**Work instruction:**
The stretch wanted below opens at the line containing "is (520, 739)." and closes at the line containing "Given: Click the mouse scroll indicator icon". Please return it exactly, with no other lines.
The data Block Start
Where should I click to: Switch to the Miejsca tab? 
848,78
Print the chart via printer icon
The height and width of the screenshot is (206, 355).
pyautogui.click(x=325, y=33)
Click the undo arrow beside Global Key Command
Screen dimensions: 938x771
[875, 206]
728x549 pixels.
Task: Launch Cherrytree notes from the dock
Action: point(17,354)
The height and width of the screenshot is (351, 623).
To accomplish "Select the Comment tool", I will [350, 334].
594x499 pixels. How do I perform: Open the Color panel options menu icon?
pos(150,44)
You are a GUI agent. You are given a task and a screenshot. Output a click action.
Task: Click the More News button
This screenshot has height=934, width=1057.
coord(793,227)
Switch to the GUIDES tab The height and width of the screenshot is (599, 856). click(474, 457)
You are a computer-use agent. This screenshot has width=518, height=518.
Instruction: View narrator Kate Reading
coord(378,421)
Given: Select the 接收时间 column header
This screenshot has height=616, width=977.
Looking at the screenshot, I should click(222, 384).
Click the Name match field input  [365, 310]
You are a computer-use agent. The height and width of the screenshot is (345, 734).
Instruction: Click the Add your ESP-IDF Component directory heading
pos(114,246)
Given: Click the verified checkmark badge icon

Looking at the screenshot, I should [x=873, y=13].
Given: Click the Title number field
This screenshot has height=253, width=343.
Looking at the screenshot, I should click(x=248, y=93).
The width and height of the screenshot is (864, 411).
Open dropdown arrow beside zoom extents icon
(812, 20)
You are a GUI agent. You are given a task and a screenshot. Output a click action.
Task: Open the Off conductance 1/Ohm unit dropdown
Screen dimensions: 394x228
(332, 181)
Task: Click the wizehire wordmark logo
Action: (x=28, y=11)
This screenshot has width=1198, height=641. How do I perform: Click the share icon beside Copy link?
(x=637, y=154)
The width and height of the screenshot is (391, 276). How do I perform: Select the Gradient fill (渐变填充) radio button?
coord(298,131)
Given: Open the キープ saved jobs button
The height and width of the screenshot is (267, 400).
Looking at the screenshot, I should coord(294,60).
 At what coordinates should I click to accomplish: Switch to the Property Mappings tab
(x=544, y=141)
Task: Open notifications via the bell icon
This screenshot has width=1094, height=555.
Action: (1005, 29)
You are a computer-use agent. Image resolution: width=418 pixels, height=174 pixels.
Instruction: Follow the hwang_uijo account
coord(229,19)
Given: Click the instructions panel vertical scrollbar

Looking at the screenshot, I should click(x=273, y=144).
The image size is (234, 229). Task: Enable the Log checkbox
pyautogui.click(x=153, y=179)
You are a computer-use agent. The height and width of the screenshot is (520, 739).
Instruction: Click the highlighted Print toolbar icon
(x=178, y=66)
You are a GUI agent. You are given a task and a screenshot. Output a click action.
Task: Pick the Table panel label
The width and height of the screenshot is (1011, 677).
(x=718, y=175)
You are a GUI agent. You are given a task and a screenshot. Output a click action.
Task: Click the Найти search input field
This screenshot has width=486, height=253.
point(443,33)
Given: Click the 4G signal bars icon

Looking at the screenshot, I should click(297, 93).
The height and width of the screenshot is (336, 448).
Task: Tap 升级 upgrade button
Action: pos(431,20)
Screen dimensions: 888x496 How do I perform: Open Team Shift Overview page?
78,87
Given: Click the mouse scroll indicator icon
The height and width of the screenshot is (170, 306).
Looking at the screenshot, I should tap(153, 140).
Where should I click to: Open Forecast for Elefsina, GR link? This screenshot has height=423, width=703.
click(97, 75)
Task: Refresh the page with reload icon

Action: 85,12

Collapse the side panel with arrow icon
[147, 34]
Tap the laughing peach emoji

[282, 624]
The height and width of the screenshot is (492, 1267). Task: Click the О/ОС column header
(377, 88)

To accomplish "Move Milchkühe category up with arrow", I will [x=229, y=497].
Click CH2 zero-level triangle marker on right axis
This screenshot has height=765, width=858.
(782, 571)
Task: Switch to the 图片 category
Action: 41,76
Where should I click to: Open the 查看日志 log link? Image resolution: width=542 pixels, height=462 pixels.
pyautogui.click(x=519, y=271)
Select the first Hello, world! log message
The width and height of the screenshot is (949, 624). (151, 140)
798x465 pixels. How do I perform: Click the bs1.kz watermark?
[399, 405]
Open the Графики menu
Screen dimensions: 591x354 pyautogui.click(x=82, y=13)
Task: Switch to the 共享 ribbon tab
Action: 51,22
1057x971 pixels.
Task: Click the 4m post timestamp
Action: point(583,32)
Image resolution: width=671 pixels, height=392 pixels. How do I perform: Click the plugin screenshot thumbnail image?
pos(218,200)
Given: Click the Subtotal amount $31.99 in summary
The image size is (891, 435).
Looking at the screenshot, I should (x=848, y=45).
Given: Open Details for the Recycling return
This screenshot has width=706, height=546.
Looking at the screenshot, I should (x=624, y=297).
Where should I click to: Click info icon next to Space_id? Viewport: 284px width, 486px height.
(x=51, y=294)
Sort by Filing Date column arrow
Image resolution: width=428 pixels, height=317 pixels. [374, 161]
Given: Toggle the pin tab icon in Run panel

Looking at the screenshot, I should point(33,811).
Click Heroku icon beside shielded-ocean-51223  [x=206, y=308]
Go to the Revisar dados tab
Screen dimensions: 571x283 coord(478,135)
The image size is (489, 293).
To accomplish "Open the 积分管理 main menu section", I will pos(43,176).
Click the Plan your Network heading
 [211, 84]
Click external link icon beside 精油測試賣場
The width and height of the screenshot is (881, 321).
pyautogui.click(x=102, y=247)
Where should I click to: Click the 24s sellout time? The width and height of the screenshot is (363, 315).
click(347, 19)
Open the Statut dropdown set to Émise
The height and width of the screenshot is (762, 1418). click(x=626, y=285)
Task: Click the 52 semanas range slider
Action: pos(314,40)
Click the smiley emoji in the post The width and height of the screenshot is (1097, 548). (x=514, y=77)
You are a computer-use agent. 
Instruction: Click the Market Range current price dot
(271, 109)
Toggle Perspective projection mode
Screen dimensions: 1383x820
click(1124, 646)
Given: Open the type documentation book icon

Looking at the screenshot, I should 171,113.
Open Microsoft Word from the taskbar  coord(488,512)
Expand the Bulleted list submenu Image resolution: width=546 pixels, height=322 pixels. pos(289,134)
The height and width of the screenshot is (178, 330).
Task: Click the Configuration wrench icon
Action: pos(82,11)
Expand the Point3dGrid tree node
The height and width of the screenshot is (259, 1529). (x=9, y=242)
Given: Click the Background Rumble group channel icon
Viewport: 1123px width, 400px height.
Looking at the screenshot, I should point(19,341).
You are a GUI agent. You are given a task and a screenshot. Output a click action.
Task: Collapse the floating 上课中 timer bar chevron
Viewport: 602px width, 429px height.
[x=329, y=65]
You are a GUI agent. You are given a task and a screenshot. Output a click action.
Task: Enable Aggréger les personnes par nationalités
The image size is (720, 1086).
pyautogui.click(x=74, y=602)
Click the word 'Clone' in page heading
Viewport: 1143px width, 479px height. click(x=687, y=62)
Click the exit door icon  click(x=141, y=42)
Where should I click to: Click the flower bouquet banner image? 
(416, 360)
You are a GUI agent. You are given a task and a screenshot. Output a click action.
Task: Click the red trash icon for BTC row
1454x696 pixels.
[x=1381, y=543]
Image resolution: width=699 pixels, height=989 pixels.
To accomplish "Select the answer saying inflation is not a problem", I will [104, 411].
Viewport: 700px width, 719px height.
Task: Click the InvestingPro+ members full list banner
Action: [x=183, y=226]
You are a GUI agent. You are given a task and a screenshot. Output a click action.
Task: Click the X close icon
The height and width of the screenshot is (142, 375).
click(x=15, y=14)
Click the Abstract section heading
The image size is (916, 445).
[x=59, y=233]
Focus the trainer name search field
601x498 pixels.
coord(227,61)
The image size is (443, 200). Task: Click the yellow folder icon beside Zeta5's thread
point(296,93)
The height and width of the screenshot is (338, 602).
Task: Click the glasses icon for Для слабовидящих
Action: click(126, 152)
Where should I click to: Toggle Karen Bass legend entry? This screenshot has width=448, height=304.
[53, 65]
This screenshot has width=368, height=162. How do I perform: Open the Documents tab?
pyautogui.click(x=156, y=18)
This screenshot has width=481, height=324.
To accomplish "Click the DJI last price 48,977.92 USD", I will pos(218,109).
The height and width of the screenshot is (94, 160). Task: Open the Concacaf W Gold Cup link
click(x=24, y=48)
The data Block End
**Solution for this problem:**
You are a computer-use agent. The height and width of the screenshot is (520, 739).
Instruction: Click the highlighted Print toolbar icon
(x=178, y=66)
You are a GUI agent. You are given a task and a screenshot. Output a click action.
Task: Pick the Table panel label
The width and height of the screenshot is (1011, 677).
(x=718, y=175)
You are a GUI agent. You are given a task and a screenshot. Output a click action.
Task: Click the Найти search input field
This screenshot has width=486, height=253.
point(443,33)
Given: Click the 4G signal bars icon

Looking at the screenshot, I should click(297, 93).
The height and width of the screenshot is (336, 448).
Task: Tap 升级 upgrade button
Action: pos(431,20)
Screen dimensions: 888x496 How do I perform: Open Team Shift Overview page?
78,87
Given: Click the mouse scroll indicator icon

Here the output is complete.